EXERCISE - Give back the data in full, with every line exact.

GIVEN DATA -

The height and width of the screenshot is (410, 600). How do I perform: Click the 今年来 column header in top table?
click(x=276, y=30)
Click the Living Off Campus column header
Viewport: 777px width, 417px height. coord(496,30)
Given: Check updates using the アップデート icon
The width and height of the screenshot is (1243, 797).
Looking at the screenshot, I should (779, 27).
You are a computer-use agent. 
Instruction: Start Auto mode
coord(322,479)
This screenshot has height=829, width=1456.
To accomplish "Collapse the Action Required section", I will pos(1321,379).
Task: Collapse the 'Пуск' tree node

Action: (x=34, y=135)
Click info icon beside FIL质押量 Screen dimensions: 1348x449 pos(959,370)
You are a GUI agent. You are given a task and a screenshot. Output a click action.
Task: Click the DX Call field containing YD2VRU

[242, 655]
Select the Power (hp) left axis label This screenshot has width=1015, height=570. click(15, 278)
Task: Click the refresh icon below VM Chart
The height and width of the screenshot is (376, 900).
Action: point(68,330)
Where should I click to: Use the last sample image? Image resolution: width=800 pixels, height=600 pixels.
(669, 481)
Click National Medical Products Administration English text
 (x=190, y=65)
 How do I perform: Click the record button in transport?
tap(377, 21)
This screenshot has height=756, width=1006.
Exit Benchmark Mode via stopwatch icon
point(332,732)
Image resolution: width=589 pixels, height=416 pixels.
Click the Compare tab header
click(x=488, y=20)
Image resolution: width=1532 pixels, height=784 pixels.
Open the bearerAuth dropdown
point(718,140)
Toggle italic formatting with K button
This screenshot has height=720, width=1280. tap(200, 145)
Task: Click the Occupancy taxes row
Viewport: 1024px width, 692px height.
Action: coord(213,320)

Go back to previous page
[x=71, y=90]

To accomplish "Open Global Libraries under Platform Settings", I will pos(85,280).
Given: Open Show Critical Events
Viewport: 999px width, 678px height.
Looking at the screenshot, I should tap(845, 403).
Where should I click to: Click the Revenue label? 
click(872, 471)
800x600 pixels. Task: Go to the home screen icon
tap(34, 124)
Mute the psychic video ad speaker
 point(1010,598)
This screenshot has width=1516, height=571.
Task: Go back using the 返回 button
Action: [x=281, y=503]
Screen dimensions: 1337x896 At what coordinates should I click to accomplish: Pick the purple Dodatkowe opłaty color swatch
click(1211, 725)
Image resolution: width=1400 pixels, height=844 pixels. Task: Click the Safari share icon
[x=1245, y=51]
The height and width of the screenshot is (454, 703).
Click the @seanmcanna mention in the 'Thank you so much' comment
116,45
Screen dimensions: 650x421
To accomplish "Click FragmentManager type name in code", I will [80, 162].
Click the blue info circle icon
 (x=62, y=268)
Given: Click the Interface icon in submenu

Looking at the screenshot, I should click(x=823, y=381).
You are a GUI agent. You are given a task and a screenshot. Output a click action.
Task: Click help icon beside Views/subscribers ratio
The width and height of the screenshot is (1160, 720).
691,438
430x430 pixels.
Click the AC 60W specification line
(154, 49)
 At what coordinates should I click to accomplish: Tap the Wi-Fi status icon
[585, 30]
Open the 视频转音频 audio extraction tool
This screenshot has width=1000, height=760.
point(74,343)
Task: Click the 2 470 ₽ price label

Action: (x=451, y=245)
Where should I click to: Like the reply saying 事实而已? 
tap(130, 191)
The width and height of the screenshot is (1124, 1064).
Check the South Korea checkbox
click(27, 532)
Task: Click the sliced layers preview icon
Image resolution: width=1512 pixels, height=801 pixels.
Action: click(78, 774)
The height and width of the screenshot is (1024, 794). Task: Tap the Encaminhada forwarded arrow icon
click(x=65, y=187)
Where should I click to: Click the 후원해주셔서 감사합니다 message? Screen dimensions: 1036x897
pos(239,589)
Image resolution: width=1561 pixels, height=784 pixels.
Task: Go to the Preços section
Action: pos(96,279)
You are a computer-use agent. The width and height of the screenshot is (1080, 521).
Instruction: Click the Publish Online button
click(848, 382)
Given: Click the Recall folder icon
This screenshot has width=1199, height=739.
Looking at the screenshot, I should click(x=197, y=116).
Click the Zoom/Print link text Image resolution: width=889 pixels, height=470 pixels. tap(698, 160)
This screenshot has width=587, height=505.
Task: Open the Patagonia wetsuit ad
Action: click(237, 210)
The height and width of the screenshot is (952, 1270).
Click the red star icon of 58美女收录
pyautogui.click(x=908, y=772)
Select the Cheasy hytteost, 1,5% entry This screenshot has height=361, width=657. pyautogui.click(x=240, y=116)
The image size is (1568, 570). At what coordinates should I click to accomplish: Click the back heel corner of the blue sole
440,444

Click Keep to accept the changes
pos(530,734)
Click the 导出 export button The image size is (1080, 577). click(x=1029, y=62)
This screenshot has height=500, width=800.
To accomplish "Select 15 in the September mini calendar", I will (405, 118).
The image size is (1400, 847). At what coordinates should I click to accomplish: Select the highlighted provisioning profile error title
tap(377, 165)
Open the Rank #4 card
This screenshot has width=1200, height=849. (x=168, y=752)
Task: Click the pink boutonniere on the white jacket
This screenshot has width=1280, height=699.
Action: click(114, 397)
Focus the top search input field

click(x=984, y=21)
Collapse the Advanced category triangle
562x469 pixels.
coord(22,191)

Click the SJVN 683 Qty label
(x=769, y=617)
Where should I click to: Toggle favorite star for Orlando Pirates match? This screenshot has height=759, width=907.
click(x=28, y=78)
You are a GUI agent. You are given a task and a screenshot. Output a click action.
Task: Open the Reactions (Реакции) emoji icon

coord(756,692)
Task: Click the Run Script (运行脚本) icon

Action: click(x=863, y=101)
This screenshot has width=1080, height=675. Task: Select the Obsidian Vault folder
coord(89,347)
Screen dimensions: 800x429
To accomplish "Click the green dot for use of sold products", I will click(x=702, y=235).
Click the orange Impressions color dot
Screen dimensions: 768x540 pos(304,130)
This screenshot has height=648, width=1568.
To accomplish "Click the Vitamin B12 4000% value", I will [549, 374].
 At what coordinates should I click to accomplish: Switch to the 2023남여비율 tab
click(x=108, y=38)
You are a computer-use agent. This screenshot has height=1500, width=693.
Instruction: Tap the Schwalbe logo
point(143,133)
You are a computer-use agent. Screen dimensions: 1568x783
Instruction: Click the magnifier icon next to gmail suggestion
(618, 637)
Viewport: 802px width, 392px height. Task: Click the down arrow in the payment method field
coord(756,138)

YOUR RESPONSE -
The height and width of the screenshot is (410, 600). How do I perform: Click the 今年来 column header in top table?
click(x=276, y=30)
Click the Living Off Campus column header
Viewport: 777px width, 417px height. coord(496,30)
Given: Check updates using the アップデート icon
The width and height of the screenshot is (1243, 797).
Looking at the screenshot, I should (779, 27).
You are a computer-use agent. 
Instruction: Start Auto mode
coord(322,479)
This screenshot has height=829, width=1456.
To accomplish "Collapse the Action Required section", I will pos(1321,379).
Task: Collapse the 'Пуск' tree node

Action: (x=34, y=135)
Click info icon beside FIL质押量 Screen dimensions: 1348x449 pos(959,370)
You are a GUI agent. You are given a task and a screenshot. Output a click action.
Task: Click the DX Call field containing YD2VRU

[242, 655]
Select the Power (hp) left axis label This screenshot has width=1015, height=570. click(15, 278)
Task: Click the refresh icon below VM Chart
The height and width of the screenshot is (376, 900).
Action: point(68,330)
Where should I click to: Use the last sample image? Image resolution: width=800 pixels, height=600 pixels.
(669, 481)
Click National Medical Products Administration English text
 (x=190, y=65)
 How do I perform: Click the record button in transport?
tap(377, 21)
This screenshot has height=756, width=1006.
Exit Benchmark Mode via stopwatch icon
point(332,732)
Image resolution: width=589 pixels, height=416 pixels.
Click the Compare tab header
click(x=488, y=20)
Image resolution: width=1532 pixels, height=784 pixels.
Open the bearerAuth dropdown
point(718,140)
Toggle italic formatting with K button
This screenshot has height=720, width=1280. tap(200, 145)
Task: Click the Occupancy taxes row
Viewport: 1024px width, 692px height.
Action: coord(213,320)

Go back to previous page
[x=71, y=90]

To accomplish "Open Global Libraries under Platform Settings", I will pos(85,280).
Given: Open Show Critical Events
Viewport: 999px width, 678px height.
Looking at the screenshot, I should tap(845, 403).
Where should I click to: Click the Revenue label? 
click(872, 471)
800x600 pixels. Task: Go to the home screen icon
tap(34, 124)
Mute the psychic video ad speaker
 point(1010,598)
This screenshot has width=1516, height=571.
Task: Go back using the 返回 button
Action: [x=281, y=503]
Screen dimensions: 1337x896 At what coordinates should I click to accomplish: Pick the purple Dodatkowe opłaty color swatch
click(1211, 725)
Image resolution: width=1400 pixels, height=844 pixels. Task: Click the Safari share icon
[x=1245, y=51]
The height and width of the screenshot is (454, 703).
Click the @seanmcanna mention in the 'Thank you so much' comment
116,45
Screen dimensions: 650x421
To accomplish "Click FragmentManager type name in code", I will [80, 162].
Click the blue info circle icon
 (x=62, y=268)
Given: Click the Interface icon in submenu

Looking at the screenshot, I should click(x=823, y=381).
You are a GUI agent. You are given a task and a screenshot. Output a click action.
Task: Click help icon beside Views/subscribers ratio
The width and height of the screenshot is (1160, 720).
691,438
430x430 pixels.
Click the AC 60W specification line
(154, 49)
 At what coordinates should I click to accomplish: Tap the Wi-Fi status icon
[585, 30]
Open the 视频转音频 audio extraction tool
This screenshot has width=1000, height=760.
point(74,343)
Task: Click the 2 470 ₽ price label

Action: (x=451, y=245)
Where should I click to: Like the reply saying 事实而已? 
tap(130, 191)
The width and height of the screenshot is (1124, 1064).
Check the South Korea checkbox
click(27, 532)
Task: Click the sliced layers preview icon
Image resolution: width=1512 pixels, height=801 pixels.
Action: click(78, 774)
The height and width of the screenshot is (1024, 794). Task: Tap the Encaminhada forwarded arrow icon
click(x=65, y=187)
Where should I click to: Click the 후원해주셔서 감사합니다 message? Screen dimensions: 1036x897
pos(239,589)
Image resolution: width=1561 pixels, height=784 pixels.
Task: Go to the Preços section
Action: pos(96,279)
You are a computer-use agent. The width and height of the screenshot is (1080, 521).
Instruction: Click the Publish Online button
click(848, 382)
Given: Click the Recall folder icon
This screenshot has width=1199, height=739.
Looking at the screenshot, I should click(x=197, y=116).
Click the Zoom/Print link text Image resolution: width=889 pixels, height=470 pixels. tap(698, 160)
This screenshot has width=587, height=505.
Task: Open the Patagonia wetsuit ad
Action: click(237, 210)
The height and width of the screenshot is (952, 1270).
Click the red star icon of 58美女收录
pyautogui.click(x=908, y=772)
Select the Cheasy hytteost, 1,5% entry This screenshot has height=361, width=657. pyautogui.click(x=240, y=116)
The image size is (1568, 570). At what coordinates should I click to accomplish: Click the back heel corner of the blue sole
440,444

Click Keep to accept the changes
pos(530,734)
Click the 导出 export button The image size is (1080, 577). click(x=1029, y=62)
This screenshot has height=500, width=800.
To accomplish "Select 15 in the September mini calendar", I will (405, 118).
The image size is (1400, 847). At what coordinates should I click to accomplish: Select the highlighted provisioning profile error title
tap(377, 165)
Open the Rank #4 card
This screenshot has width=1200, height=849. (x=168, y=752)
Task: Click the pink boutonniere on the white jacket
This screenshot has width=1280, height=699.
Action: click(114, 397)
Focus the top search input field

click(x=984, y=21)
Collapse the Advanced category triangle
562x469 pixels.
coord(22,191)

Click the SJVN 683 Qty label
(x=769, y=617)
Where should I click to: Toggle favorite star for Orlando Pirates match? This screenshot has height=759, width=907.
click(x=28, y=78)
You are a GUI agent. You are given a task and a screenshot. Output a click action.
Task: Open the Reactions (Реакции) emoji icon

coord(756,692)
Task: Click the Run Script (运行脚本) icon

Action: click(x=863, y=101)
This screenshot has width=1080, height=675. Task: Select the Obsidian Vault folder
coord(89,347)
Screen dimensions: 800x429
To accomplish "Click the green dot for use of sold products", I will click(x=702, y=235).
Click the orange Impressions color dot
Screen dimensions: 768x540 pos(304,130)
This screenshot has height=648, width=1568.
To accomplish "Click the Vitamin B12 4000% value", I will [549, 374].
 At what coordinates should I click to accomplish: Switch to the 2023남여비율 tab
click(x=108, y=38)
You are a computer-use agent. This screenshot has height=1500, width=693.
Instruction: Tap the Schwalbe logo
point(143,133)
You are a computer-use agent. Screen dimensions: 1568x783
Instruction: Click the magnifier icon next to gmail suggestion
(618, 637)
Viewport: 802px width, 392px height. Task: Click the down arrow in the payment method field
coord(756,138)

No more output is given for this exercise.